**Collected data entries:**
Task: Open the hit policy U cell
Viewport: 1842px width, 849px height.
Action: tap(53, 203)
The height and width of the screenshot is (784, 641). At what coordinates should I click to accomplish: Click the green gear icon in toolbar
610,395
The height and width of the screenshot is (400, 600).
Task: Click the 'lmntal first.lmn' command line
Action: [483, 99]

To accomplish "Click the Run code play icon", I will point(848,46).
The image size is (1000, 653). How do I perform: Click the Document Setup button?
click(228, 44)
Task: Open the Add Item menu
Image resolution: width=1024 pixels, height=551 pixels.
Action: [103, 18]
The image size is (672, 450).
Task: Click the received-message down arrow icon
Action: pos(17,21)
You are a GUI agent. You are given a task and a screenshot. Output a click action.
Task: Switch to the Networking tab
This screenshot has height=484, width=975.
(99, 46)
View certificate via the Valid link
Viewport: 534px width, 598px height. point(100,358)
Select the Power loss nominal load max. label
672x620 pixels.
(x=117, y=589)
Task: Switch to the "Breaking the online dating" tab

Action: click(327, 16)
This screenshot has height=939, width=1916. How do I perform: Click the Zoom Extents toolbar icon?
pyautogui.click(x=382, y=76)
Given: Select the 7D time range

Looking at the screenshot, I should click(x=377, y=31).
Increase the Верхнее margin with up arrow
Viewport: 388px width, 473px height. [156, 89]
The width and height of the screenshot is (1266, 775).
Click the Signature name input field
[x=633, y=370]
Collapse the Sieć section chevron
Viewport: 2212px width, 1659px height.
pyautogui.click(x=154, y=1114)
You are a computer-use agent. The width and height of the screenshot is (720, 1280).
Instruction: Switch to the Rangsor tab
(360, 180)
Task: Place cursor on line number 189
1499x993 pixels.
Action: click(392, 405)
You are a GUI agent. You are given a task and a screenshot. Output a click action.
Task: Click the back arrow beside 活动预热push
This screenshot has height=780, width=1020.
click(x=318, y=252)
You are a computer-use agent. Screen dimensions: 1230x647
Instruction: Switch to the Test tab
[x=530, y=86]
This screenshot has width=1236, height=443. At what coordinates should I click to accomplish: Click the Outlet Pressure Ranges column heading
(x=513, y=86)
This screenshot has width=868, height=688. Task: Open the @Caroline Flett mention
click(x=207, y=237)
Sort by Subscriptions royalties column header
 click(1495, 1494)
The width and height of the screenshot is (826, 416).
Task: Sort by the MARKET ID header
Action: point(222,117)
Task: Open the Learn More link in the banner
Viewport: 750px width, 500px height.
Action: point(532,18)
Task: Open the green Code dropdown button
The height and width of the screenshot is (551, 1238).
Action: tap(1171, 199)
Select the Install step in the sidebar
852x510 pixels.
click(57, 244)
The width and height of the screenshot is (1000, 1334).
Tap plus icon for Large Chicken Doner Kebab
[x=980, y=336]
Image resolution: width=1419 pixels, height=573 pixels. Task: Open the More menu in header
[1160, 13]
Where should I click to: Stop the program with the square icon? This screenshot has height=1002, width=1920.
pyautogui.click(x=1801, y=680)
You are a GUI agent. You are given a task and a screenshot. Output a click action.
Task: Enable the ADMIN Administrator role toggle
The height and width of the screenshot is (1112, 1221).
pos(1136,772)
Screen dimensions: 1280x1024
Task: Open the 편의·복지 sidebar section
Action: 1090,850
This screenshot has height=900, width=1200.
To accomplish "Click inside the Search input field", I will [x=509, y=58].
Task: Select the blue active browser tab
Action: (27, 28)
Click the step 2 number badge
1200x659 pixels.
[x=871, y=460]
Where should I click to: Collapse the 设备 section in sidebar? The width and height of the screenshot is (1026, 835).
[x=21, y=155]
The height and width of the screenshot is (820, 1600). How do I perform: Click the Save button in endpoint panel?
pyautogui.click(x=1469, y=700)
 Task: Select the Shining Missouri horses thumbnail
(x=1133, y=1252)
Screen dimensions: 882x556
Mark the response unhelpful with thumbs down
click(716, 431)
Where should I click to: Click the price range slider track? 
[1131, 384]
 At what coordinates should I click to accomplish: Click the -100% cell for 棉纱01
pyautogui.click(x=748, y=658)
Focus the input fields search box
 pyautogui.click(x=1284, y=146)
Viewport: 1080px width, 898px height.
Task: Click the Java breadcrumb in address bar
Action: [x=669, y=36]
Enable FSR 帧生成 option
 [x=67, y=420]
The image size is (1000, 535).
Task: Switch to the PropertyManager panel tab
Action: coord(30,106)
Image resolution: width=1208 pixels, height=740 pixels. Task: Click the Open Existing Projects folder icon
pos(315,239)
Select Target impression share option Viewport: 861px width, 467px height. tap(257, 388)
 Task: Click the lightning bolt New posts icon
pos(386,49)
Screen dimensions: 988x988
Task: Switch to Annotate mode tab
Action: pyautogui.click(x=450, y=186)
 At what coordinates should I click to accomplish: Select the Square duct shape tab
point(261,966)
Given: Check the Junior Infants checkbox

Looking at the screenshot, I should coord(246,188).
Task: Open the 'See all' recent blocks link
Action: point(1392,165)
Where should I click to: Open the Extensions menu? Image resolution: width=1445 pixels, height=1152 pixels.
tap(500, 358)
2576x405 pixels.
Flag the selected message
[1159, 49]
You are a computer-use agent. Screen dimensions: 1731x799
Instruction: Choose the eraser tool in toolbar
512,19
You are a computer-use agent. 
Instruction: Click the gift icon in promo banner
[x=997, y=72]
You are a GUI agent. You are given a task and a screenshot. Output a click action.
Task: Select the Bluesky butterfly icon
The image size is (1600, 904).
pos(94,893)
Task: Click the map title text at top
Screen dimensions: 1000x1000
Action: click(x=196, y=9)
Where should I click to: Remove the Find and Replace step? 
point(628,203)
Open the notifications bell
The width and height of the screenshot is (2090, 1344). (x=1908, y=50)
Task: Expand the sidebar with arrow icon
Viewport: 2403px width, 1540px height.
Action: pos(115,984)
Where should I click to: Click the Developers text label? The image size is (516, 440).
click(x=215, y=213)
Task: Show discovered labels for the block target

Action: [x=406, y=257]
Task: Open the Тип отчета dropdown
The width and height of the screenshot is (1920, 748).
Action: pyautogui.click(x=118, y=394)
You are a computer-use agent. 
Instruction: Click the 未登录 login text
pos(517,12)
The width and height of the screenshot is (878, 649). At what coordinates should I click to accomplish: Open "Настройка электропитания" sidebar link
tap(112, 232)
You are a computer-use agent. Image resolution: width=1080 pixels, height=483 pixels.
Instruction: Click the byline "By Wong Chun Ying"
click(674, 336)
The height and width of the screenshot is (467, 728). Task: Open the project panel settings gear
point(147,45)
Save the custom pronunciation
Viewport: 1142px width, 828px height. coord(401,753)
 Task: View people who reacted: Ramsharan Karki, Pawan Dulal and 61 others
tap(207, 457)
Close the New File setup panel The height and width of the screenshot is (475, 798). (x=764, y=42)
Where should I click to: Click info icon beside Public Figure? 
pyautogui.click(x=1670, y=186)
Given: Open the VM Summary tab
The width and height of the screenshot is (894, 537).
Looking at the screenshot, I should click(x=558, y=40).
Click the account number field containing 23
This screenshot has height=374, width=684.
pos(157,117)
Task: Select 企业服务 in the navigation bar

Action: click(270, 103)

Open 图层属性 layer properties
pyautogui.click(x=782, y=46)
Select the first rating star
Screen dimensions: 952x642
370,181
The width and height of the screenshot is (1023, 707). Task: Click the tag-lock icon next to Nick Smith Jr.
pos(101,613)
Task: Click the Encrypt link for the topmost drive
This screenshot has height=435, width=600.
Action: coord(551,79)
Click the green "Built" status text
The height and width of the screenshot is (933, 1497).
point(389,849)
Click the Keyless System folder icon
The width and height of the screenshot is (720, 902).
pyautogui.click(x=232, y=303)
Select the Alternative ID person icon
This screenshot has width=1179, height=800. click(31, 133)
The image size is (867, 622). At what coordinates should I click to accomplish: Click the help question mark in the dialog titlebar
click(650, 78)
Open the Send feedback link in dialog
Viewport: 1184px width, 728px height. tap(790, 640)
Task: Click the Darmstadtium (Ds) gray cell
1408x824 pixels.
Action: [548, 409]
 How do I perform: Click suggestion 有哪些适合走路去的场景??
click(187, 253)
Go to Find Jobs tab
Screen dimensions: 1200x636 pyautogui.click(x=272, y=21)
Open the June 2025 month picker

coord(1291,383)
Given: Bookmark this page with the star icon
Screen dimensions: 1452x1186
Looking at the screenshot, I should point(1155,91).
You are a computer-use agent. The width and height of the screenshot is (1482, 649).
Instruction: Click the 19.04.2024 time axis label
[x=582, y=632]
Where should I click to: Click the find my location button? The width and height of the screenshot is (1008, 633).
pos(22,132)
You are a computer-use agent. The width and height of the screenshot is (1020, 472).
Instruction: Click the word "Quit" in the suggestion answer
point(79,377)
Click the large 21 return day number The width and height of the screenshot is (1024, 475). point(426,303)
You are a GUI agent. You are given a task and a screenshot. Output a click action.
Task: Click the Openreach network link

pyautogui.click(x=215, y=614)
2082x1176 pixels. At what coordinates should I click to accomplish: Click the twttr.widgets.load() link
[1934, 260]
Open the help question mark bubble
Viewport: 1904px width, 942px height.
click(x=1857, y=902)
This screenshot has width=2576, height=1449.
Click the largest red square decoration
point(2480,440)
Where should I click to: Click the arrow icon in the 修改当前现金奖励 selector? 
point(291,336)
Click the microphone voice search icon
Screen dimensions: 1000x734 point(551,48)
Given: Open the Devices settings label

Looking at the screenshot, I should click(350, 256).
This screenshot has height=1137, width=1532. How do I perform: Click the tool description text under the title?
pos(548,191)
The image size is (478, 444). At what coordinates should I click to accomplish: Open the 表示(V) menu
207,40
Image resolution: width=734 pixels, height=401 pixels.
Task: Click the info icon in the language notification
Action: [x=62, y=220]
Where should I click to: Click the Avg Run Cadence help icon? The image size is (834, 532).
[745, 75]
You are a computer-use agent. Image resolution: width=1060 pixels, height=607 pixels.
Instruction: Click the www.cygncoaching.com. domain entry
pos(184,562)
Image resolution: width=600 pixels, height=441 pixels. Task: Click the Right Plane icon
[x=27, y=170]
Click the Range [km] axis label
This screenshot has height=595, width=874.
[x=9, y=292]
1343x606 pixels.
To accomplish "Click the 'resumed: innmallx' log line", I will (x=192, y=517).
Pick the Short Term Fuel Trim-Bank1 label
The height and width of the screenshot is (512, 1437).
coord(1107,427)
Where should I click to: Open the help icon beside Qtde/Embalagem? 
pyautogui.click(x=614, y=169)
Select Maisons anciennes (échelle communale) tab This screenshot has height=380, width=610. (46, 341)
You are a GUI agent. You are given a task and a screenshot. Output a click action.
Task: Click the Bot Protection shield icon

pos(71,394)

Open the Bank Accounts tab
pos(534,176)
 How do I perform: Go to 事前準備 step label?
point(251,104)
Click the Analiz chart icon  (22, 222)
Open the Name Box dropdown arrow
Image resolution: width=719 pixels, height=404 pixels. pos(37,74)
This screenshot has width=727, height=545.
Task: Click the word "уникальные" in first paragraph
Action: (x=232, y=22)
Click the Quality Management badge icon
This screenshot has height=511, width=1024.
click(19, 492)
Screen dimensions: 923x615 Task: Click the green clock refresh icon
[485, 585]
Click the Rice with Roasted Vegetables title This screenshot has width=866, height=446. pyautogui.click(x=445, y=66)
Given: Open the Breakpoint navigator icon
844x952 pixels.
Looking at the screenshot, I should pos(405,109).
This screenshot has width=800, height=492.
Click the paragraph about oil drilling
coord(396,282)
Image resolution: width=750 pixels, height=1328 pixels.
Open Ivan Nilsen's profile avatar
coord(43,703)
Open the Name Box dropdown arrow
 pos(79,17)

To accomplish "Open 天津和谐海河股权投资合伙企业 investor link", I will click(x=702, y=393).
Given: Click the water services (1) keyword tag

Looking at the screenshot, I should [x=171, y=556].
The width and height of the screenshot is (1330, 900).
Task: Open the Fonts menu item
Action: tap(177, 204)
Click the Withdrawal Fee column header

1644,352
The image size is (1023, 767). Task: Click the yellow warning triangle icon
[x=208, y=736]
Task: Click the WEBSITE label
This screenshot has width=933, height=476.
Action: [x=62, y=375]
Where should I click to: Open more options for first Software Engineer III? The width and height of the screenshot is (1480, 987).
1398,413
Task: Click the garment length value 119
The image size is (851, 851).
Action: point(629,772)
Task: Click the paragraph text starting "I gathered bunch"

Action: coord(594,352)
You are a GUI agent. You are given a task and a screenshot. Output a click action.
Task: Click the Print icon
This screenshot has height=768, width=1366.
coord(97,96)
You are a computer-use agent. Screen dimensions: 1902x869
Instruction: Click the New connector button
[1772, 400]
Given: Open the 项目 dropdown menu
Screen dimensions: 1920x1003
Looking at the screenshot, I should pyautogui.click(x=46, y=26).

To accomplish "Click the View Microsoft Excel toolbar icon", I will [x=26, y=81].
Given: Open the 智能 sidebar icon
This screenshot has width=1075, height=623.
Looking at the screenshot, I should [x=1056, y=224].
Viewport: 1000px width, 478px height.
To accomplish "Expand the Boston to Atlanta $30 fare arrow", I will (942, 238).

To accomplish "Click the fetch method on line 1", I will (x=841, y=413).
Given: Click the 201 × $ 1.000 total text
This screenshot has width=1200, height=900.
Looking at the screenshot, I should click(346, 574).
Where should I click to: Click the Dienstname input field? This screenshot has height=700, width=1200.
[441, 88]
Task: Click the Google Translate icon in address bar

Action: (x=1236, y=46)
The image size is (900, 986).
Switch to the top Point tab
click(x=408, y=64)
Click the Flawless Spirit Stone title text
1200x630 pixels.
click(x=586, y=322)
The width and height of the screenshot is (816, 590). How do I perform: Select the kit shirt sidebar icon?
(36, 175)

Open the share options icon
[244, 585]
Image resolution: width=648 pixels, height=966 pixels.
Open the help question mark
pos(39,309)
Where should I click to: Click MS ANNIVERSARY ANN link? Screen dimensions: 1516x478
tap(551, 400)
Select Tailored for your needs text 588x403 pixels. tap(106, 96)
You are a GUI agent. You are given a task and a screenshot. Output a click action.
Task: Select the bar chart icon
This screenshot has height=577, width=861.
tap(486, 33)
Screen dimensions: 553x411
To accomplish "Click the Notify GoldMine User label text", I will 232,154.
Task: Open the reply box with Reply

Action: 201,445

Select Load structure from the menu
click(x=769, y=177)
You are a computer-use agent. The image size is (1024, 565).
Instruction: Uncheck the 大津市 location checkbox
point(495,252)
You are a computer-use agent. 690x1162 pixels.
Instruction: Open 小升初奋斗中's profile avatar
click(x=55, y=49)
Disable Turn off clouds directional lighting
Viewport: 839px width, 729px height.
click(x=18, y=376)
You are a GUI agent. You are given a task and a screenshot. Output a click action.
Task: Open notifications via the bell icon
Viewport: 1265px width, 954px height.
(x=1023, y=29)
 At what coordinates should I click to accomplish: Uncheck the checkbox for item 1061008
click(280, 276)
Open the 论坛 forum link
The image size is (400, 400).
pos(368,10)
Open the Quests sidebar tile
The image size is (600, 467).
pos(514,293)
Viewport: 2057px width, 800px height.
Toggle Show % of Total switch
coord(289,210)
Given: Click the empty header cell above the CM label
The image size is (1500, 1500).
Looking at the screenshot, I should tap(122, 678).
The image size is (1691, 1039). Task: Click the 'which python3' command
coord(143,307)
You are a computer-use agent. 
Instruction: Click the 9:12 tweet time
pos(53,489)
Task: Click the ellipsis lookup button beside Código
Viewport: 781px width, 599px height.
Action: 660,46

**WHAT IS EXPECTED:**
Only the count is needed: the number of lines in the data that include the word "Expand".

**ANSWER AREA:**
2